Assignment: Go through the material line by line and copy each one with the word "cursor".

=== Supplied material ===

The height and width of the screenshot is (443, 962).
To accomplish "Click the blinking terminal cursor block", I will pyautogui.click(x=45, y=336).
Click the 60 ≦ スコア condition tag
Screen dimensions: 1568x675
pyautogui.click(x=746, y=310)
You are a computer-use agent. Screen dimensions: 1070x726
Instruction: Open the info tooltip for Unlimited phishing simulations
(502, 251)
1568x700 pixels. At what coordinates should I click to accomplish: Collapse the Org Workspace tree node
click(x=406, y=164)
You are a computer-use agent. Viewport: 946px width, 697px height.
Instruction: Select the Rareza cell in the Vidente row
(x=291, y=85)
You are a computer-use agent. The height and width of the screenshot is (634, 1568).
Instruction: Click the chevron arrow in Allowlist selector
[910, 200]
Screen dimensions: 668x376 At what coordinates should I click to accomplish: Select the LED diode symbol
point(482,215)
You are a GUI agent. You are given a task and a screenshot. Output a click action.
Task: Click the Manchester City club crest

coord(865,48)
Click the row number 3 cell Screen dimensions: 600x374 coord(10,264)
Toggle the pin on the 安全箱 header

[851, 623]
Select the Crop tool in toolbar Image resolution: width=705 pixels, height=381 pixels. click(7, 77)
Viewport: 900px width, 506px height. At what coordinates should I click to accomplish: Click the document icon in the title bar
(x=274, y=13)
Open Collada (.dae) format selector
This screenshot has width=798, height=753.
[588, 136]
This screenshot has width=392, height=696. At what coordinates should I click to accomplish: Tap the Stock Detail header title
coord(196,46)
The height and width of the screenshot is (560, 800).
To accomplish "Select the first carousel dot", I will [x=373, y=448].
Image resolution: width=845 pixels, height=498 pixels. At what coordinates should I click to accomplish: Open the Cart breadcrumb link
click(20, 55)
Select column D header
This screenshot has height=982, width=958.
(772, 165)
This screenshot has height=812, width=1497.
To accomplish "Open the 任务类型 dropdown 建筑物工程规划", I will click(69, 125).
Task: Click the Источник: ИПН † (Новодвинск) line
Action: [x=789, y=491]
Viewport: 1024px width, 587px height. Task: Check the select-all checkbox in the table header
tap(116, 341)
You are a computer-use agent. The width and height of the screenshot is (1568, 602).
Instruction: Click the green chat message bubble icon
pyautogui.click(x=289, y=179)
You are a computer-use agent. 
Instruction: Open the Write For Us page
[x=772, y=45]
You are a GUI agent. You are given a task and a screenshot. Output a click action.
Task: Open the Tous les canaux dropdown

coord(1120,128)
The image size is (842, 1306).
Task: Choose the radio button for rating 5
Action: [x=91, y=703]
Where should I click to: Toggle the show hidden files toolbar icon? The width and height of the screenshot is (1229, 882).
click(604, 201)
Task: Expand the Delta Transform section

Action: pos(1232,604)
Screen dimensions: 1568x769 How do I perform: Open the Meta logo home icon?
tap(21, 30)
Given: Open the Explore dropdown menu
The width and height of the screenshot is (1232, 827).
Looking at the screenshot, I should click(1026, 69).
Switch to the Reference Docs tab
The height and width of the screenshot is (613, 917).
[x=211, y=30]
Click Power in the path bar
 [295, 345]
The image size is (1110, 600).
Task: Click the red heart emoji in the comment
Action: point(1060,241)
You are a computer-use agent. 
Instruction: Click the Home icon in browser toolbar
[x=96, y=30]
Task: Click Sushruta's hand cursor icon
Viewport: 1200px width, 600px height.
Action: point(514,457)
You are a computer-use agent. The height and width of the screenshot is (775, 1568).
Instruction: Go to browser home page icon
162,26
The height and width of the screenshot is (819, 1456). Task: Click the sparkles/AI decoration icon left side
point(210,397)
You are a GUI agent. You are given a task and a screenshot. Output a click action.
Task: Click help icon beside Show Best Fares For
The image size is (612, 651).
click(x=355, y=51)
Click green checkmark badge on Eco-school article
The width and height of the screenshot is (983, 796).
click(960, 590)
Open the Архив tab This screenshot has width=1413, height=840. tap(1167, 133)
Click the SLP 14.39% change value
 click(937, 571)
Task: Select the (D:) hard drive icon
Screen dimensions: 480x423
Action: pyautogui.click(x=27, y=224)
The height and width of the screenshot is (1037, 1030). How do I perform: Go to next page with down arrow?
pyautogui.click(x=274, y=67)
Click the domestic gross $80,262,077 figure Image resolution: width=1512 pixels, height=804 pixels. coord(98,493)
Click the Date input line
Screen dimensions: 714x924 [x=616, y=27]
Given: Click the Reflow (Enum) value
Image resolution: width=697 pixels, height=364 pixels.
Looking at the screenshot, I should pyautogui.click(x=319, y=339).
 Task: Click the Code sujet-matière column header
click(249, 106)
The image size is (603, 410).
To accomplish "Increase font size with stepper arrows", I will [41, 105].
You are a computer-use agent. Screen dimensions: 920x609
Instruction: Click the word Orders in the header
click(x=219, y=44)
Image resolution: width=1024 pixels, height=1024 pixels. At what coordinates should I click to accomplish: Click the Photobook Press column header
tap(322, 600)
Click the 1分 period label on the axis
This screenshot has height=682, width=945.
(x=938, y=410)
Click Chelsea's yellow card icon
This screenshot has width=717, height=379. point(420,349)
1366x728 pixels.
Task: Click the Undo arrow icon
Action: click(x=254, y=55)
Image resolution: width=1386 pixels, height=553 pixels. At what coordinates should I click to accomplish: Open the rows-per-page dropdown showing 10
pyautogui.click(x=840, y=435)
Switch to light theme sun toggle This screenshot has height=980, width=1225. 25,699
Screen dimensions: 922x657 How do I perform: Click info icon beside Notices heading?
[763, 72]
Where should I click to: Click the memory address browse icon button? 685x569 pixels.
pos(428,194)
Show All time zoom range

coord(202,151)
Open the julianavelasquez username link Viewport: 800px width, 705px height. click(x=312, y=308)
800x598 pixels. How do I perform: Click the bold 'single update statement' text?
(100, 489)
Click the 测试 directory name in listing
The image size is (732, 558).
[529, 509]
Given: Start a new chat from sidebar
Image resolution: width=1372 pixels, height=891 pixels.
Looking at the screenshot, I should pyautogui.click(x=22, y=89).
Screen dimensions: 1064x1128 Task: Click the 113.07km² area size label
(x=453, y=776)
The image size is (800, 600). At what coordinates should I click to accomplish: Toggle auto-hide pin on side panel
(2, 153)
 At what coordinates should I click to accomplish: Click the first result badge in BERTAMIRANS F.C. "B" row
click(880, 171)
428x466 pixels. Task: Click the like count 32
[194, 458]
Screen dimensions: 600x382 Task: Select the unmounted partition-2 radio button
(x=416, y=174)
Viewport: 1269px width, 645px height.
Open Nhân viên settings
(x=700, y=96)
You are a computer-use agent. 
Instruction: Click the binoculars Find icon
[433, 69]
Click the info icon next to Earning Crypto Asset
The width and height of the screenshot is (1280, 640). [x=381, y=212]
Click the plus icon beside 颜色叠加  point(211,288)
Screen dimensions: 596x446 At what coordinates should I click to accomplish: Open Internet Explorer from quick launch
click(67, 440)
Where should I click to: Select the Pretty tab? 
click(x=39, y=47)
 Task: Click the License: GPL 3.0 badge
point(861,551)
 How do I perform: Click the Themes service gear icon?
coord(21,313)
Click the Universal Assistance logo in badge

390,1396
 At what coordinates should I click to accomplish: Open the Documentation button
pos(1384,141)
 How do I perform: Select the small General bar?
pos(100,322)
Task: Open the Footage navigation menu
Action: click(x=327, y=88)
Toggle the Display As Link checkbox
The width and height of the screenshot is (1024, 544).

===

Completed exercise:
To accomplish "Click the blinking terminal cursor block", I will pyautogui.click(x=45, y=336).
Task: Click Sushruta's hand cursor icon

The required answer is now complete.